We introduce UMI-on-Air, a framework for embodiment-aware deployment of embodiment-agnostic manipulation policies. Our approach leverages diverse, unconstrained human demonstrations collected with a handheld gripper (UMI) to train generalizable visuomotor policies. A central challenge in transferring these policies to constrained robotic embodiments-such as aerial manipulators-is the mismatch in control and robot dynamics, which often leads to out-of-distribution behaviors and poor execution. To address this, we propose Embodiment-Aware Diffusion Policy (EADP), which couples a high-level UMI policy with a low-level embodiment-specific controller at inference time. By integrating gradient feedback from the controller's tracking cost into the diffusion sampling process, our method steers trajectory generation towards dynamically feasible modes tailored to the deployment embodiment. This enables plug-and-play, embodiment-aware trajectory adaptation at test time. We validate our approach on multiple long-horizon and high-precision aerial manipulation tasks, showing improved success rates, efficiency, and robustness under disturbances compared to unguided diffusion baselines. Finally, we demonstrate deployment in previously unseen environments, using UMI demonstrations collected in the wild, highlighting a practical pathway for scaling generalizable manipulation skills across diverse-and even highly constrained-embodiments. All code, data, and checkpoints will be publicly released after acceptance. Result videos can be found at umi-on-air.github.io.

Paper Structure

This paper contains 19 sections, 8 equations, 8 figures, 1 algorithm.

Figures (8)

  • Figure 1: UMI-on-Air with Embodiment-Aware Guidance. Standard UMI (Universal Manipulation Interface, chi2024universalha2024umilegs) systems use one-way communication by sending high-level policy outputs to low-level controllers via end-effector trajectories—often suboptimal or even infeasible for a given embodiment. Our approach introduces two-way communication, letting the low-level controller steer UMI policies from actions with high tracking cost to those with lower cost, enabling more robust and high-performance cross-embodiment deployment.

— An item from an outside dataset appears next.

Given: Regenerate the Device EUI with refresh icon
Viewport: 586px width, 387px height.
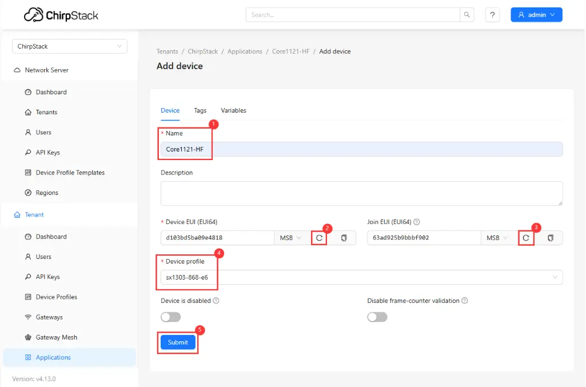Looking at the screenshot, I should tap(320, 238).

  • Figure 2: Aerial Manipulation Tasks. Combining UMI and our embodiment-aware guidance approach enables scalable data-collection and robust deployment of fully-autonomous skills previously beyond reach. On our UAM, we showcase (a) lemon harvesting (must find ripe yellow ones), (b) high precision peg insertion in unseen environments, and (c) long-horizon light bulb installation tasks.

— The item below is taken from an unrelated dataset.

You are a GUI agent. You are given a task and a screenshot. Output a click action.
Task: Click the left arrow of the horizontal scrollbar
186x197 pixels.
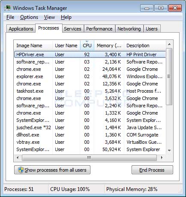click(18, 158)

  • Figure 3: Embodiment-Aware Diffusion Policy. Using UMI, we collect data for an embodiment-agnostic Diffusion Policy, which iteratively denoises actions from visual inputs. To produce more feasible actions, we add gradients of the MPC's tracking cost to the diffusion model's output at each iteration, steering the denoising process akin to classifier guidance. Finally, the guided action sequence is tracked by MPC at 50Hz.

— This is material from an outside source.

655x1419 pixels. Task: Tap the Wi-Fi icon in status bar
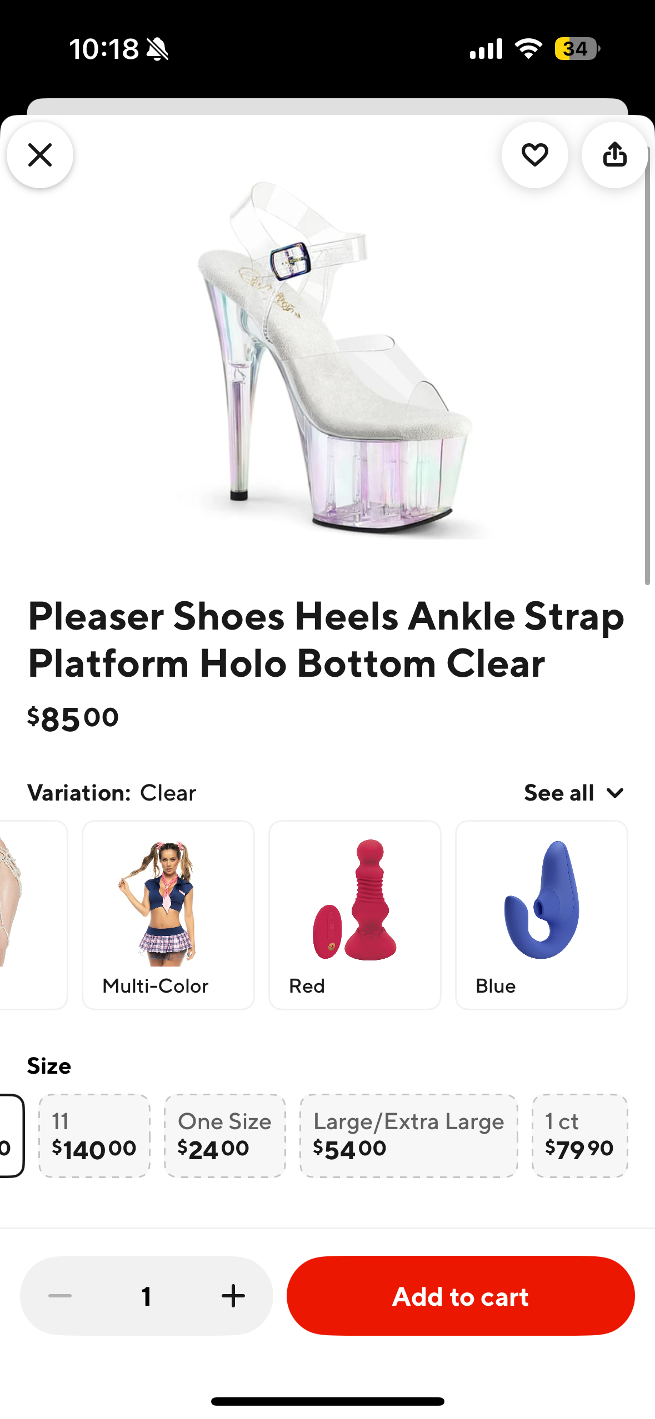click(528, 48)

  • Figure 4: Data Collection to Deployment. Our data collection setup contains an iPhone running SLAM tracking, a lightweight camera for deployment, and compliant, 3D-printed gripper fingers. By sharing the observation and action space between data collection and deployment time, we minimize the embodiment gap.
  • Figure 5: Policy Adaptation Across Embodiments. Across four simulated tasks (1) and three embodiments (2), we observe that EADP can adapt the embodiment-agnostic diffusion policy to the deployment embodiments with varying "UMI-abilities". Visualizing 32 action samples across different embodiments for the same observation, we observe that UR10e's trajectories is guided upwards to be more kinematically feasible, avoiding kinematic singularities. In contrast, the UAM's trajectories are guided downwards to be more dynamically feasible due to perturbations along the $-Z$ direction.